## Records for processing
"""

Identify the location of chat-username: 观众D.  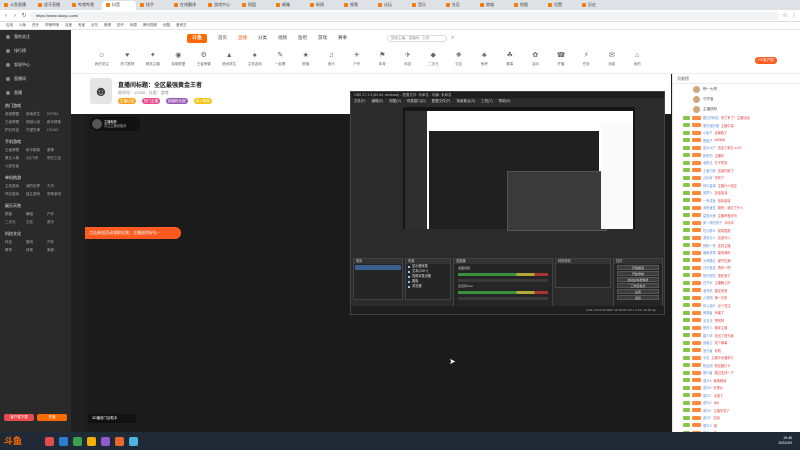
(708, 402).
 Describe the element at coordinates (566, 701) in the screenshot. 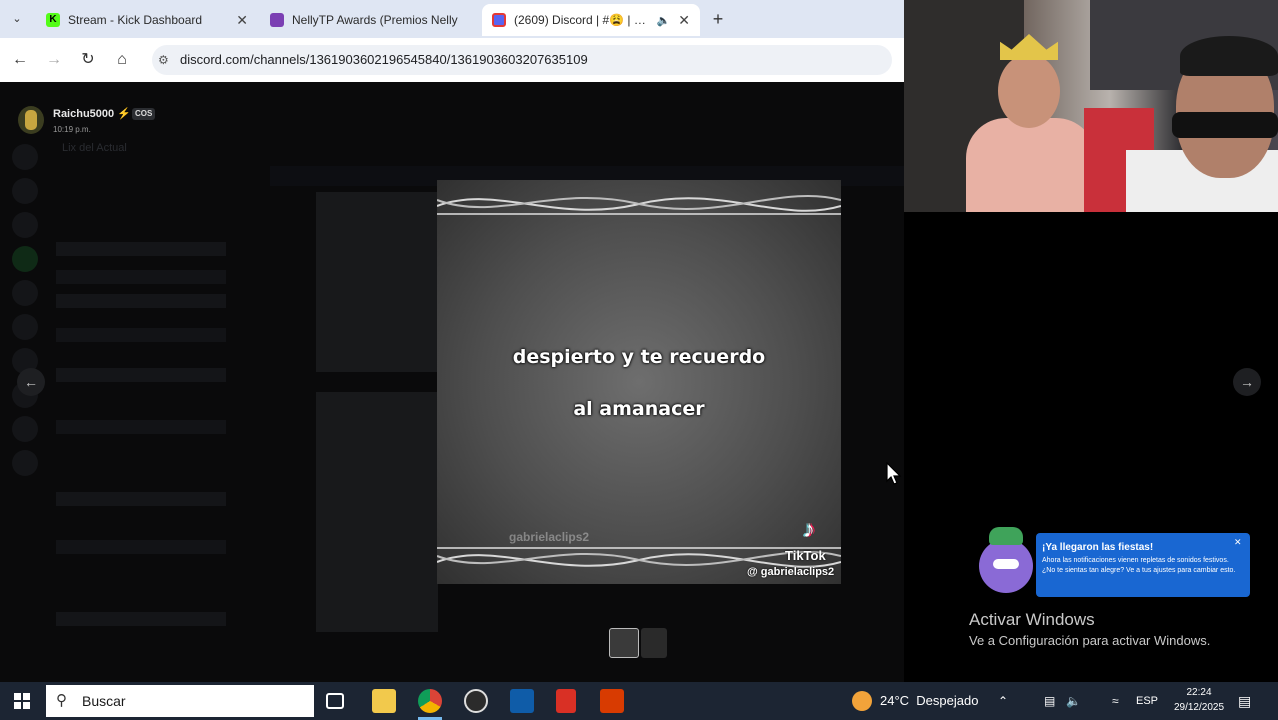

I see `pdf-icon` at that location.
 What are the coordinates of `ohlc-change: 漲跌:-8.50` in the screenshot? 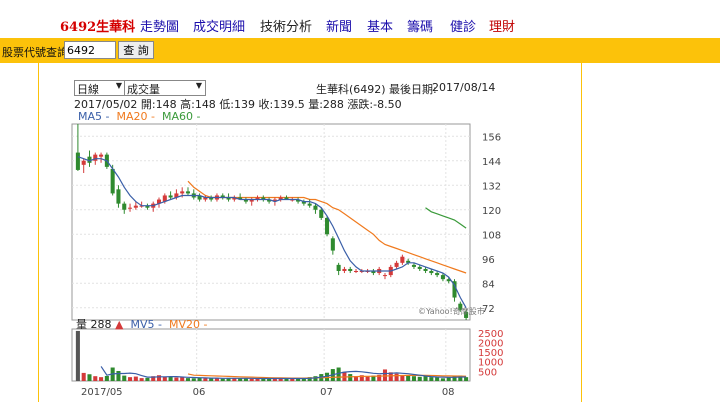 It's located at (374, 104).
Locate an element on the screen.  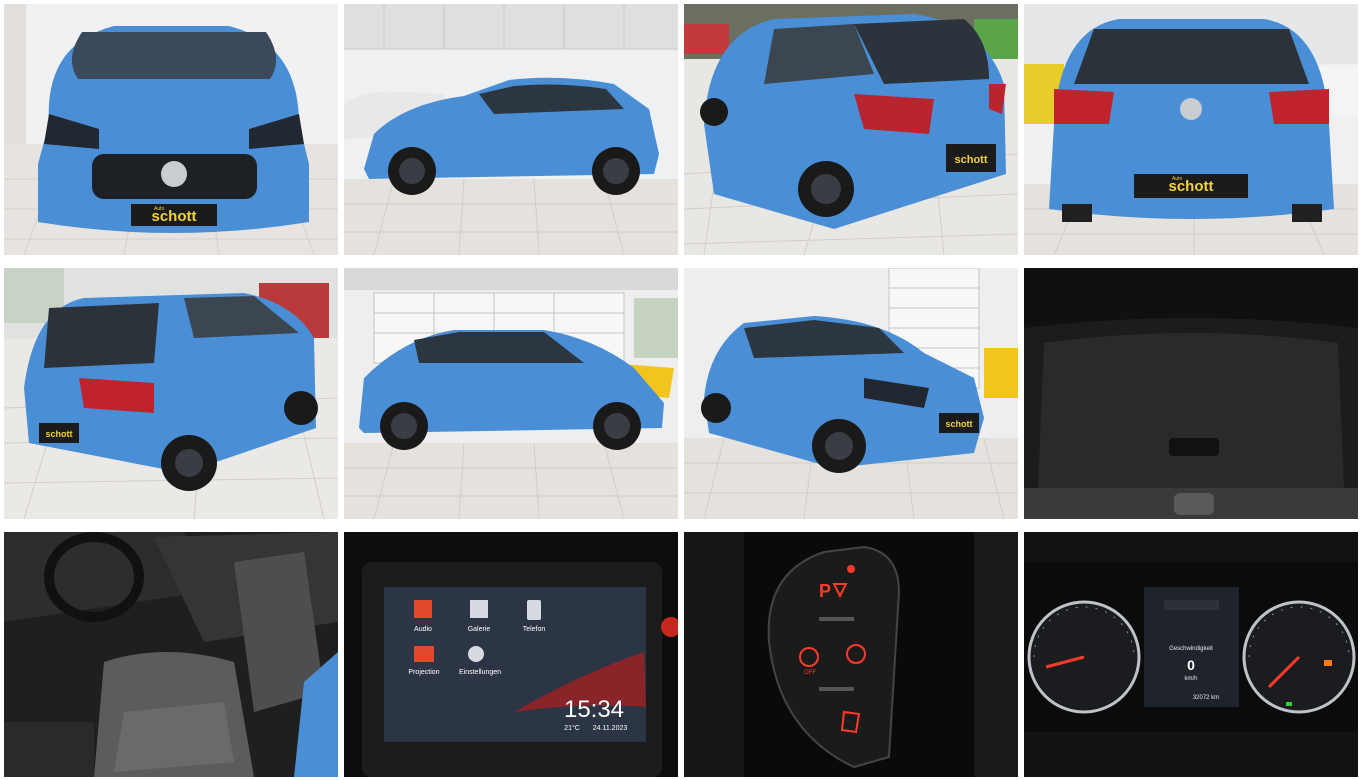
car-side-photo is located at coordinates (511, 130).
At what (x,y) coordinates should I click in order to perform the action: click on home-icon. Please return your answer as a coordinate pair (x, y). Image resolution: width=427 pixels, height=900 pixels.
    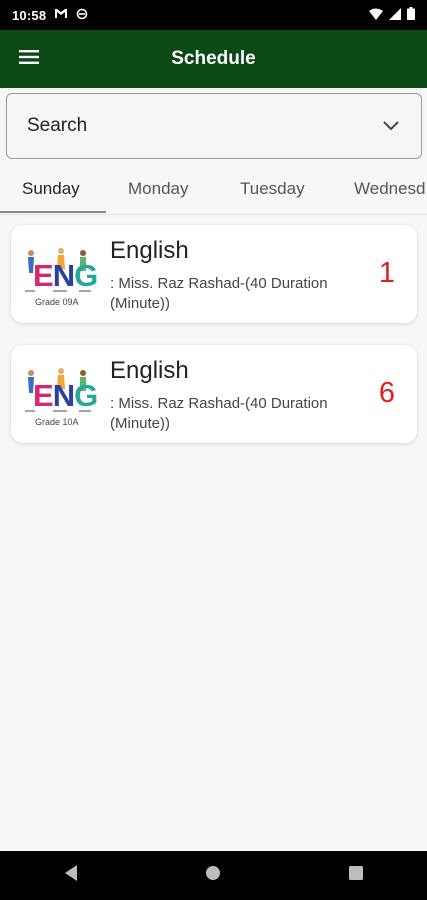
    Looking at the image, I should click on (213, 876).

"""

## Problem to solve
Rewrite the part of the items that opens with the line containing "At what (x,y)" and runs through the end of the items, putting "px" wherever "pixels" appears and changing nothing else. Give only that part, without the pictures.

## Output of the exercise
At what (x,y) coordinates should I click in order to perform the action: click on home-icon. Please return your answer as a coordinate pair (x, y). Image resolution: width=427 px, height=900 px.
    Looking at the image, I should click on (213, 876).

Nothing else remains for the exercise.